The type I interferon (IFN‐I) system is important for antiviral and anticancer immunity. Prolonged activation of IFN/JAK/STAT signaling is closely associated with autoimmune diseases. TRIM10 dysfunction may be associated closely with certain autoimmune disorders. Here, we observed that the serum TRIM10 protein level is lower in patients with systemic lupus erythematosus than in healthy control subjects. We speculated the possible involvement of TRIM10‐induced modulation of the IFN/JAK/STAT signaling pathway in systemic lupus erythematosus. In line with our hypothesis, TRIM10 inhibited the activation of JAK/STAT signaling pathway triggered by various stimuli.
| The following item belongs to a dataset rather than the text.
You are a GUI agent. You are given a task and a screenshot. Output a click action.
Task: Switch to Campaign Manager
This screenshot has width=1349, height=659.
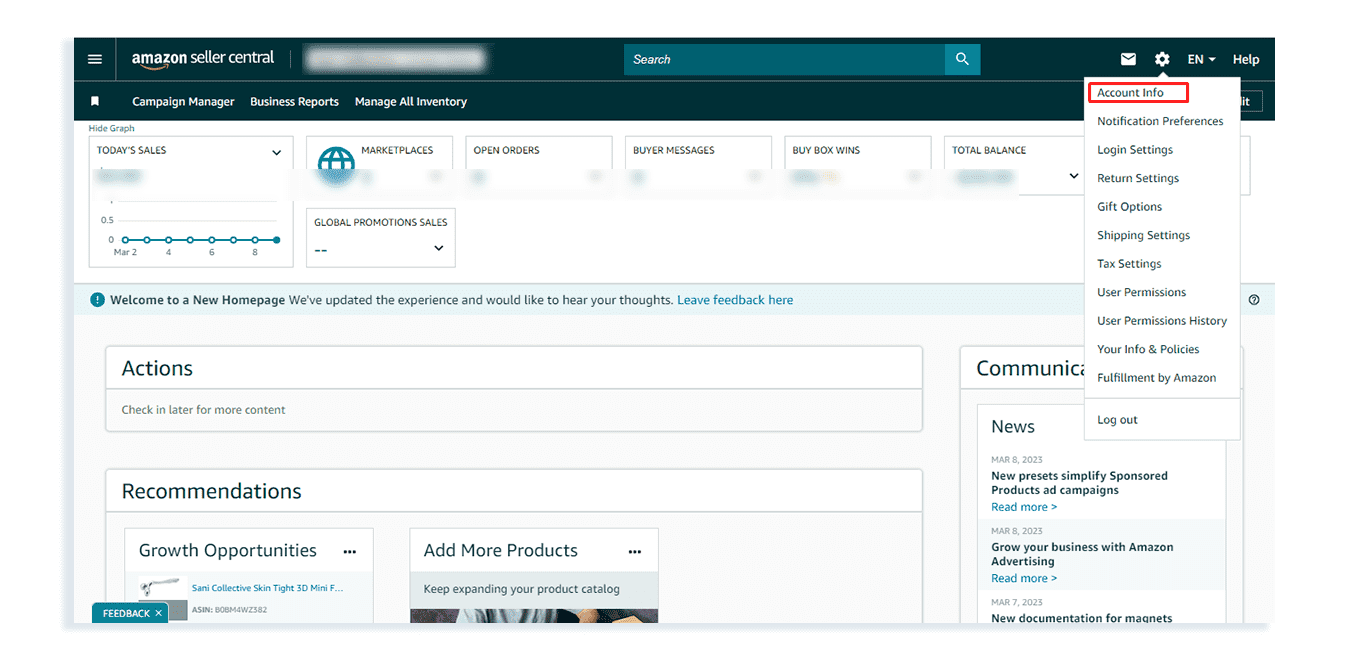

TRIM10 restricted the IFN‐I/JAK/STAT signaling pathway, which was independent of its E3 ligase activity. Mechanistically, TRIM10 interacted with the intracellular domain of IFNAR1 and blocked the association of IFNAR1 with TYK2. These data suggest the possible TRIM10 suppresses IFN/JAK/STAT signaling pathway through blocking the interaction between IFNAR1 and TYK2. Targeting TRIM10 is a potential strategy for treating autoimmune diseases. TRIM10 interacts with IFNAR1 and block the interaction between IFNAR1 and TYK2, inhibiting the expression of downstream ISGs in the type I IFN signaling pathway. Serum TRIM10 is low in the patients with systemic lupus erythematosus, suggesting TRIM10 may be involved in SLE pathogenesis.